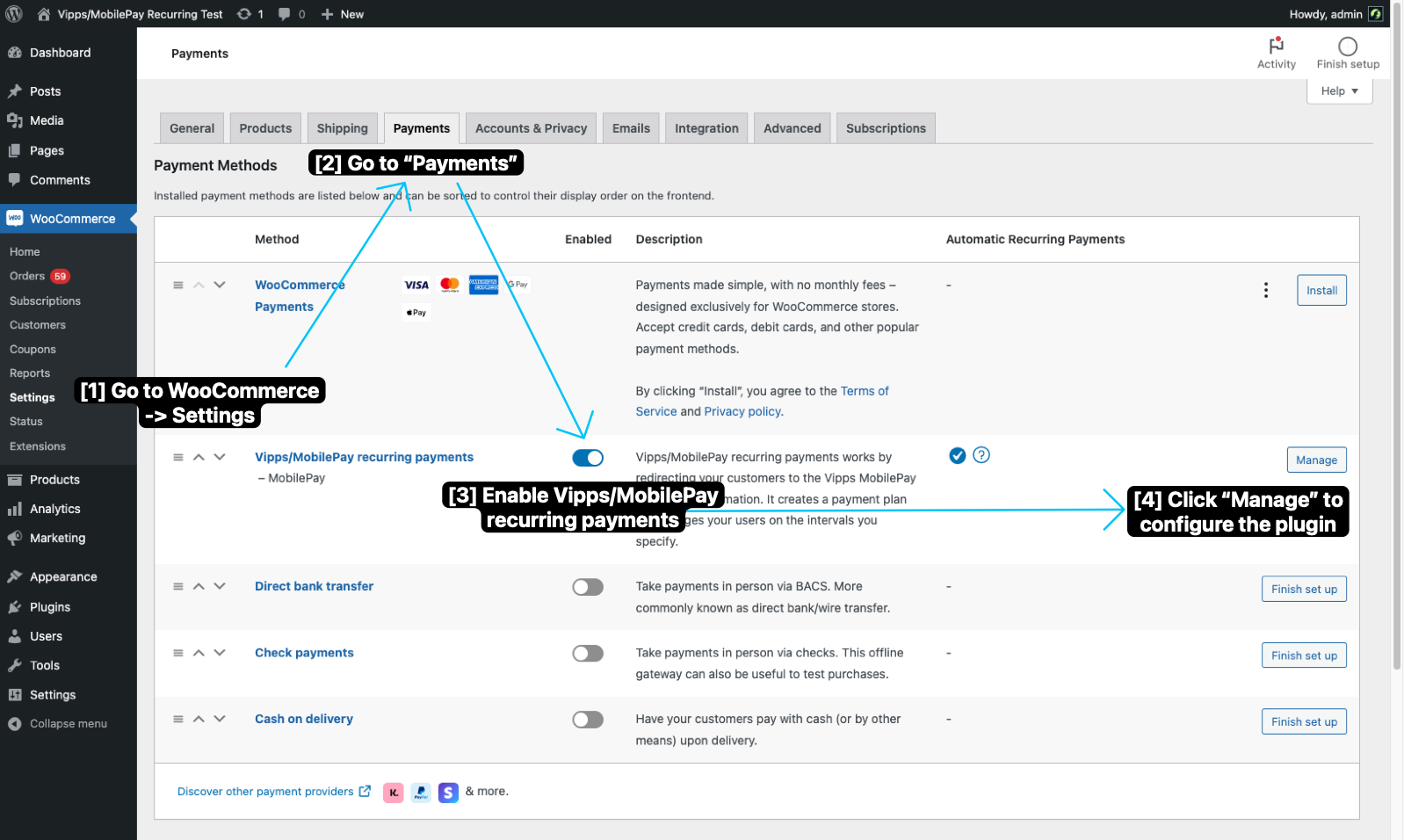This screenshot has width=1404, height=840.
Task: Open three-dot options for WooCommerce Payments
Action: point(1265,290)
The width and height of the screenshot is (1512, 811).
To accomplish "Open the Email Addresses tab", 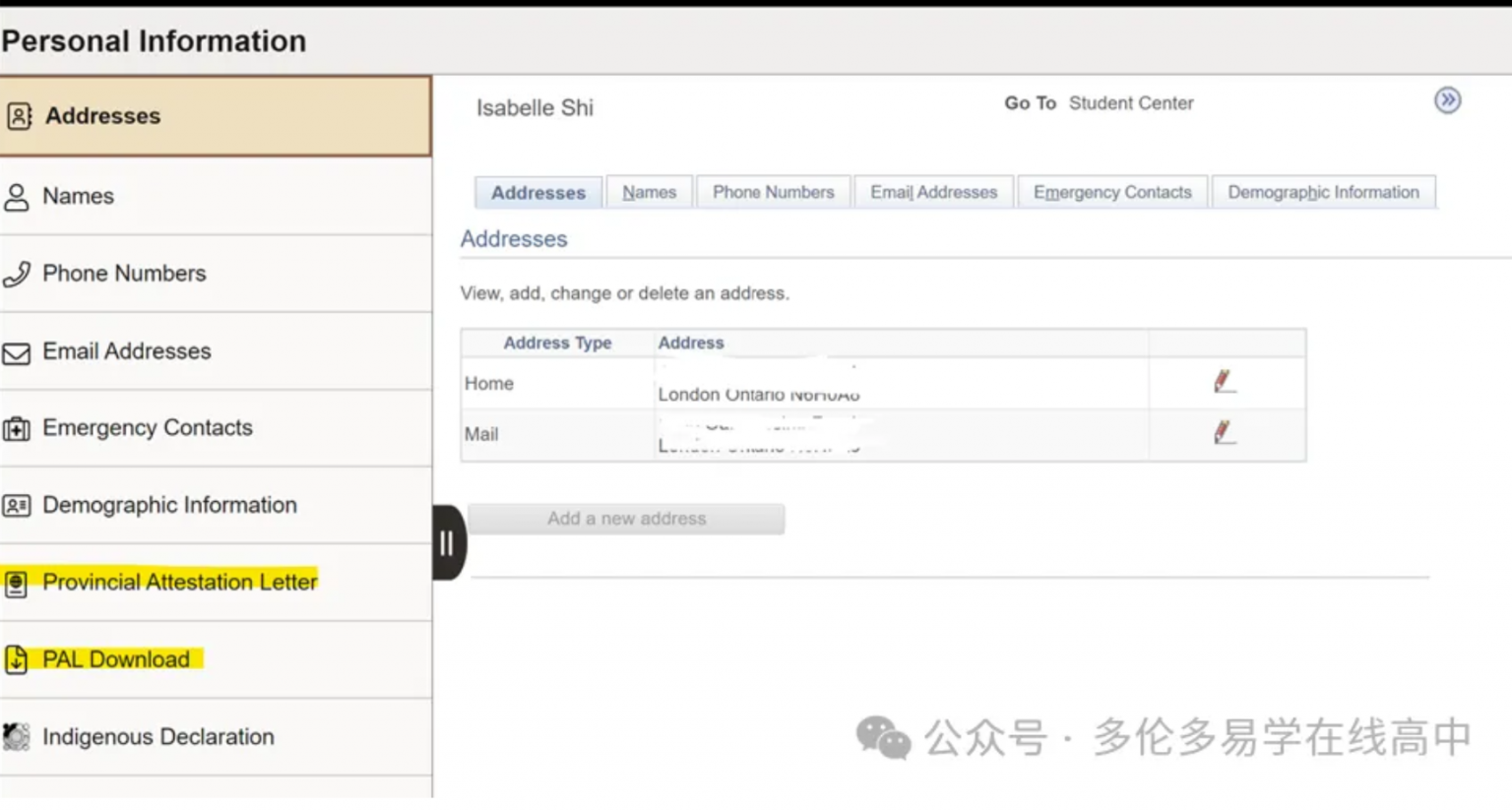I will 933,192.
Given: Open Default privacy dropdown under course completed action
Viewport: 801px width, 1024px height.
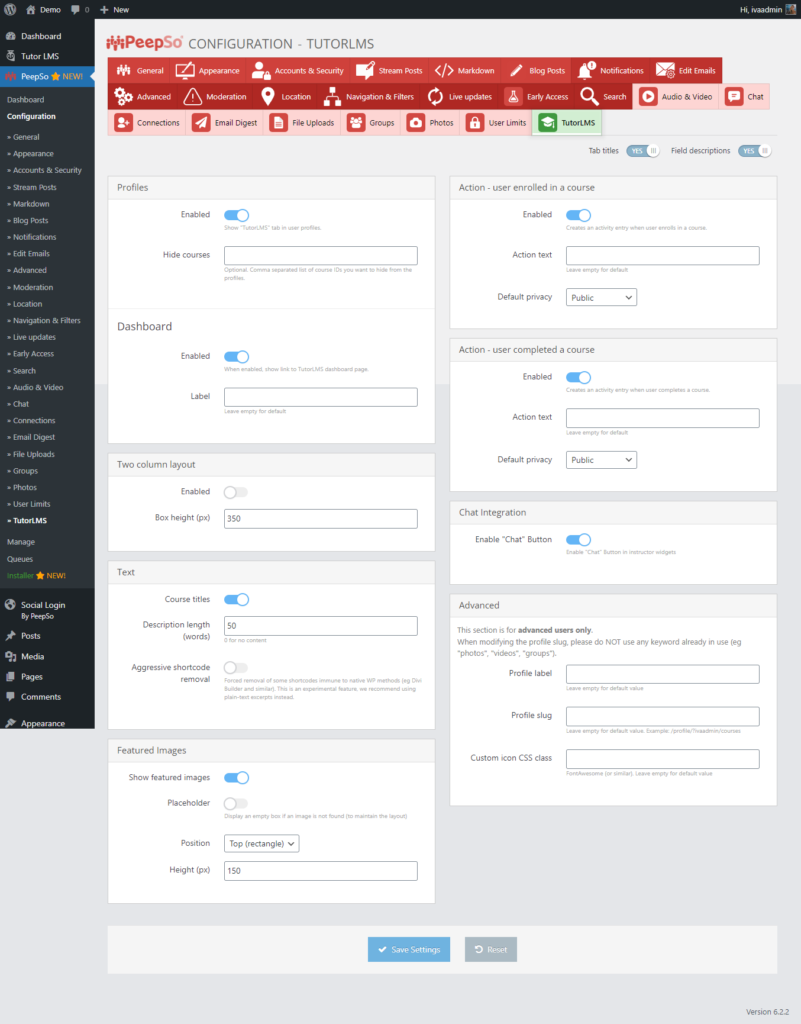Looking at the screenshot, I should point(600,459).
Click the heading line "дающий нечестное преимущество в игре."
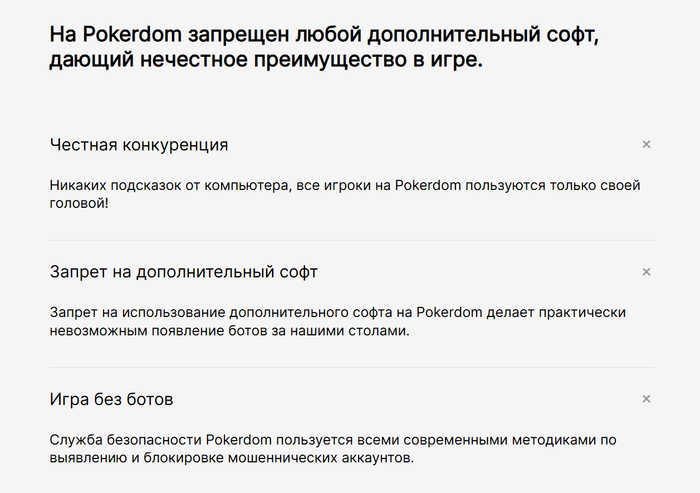The width and height of the screenshot is (700, 493). click(x=265, y=60)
::::
> _TASK DIRECTIONS_: With the pictures left out, give again exactly the lines from the one with "Viewport: 801px width, 1024px height." through the end of the data, both included.

> _RESPONSE AREA_:
Viewport: 801px width, 1024px height.
Looking at the screenshot, I should point(600,459).
Click the heading line "дающий нечестное преимущество в игре."
The width and height of the screenshot is (700, 493). click(x=265, y=60)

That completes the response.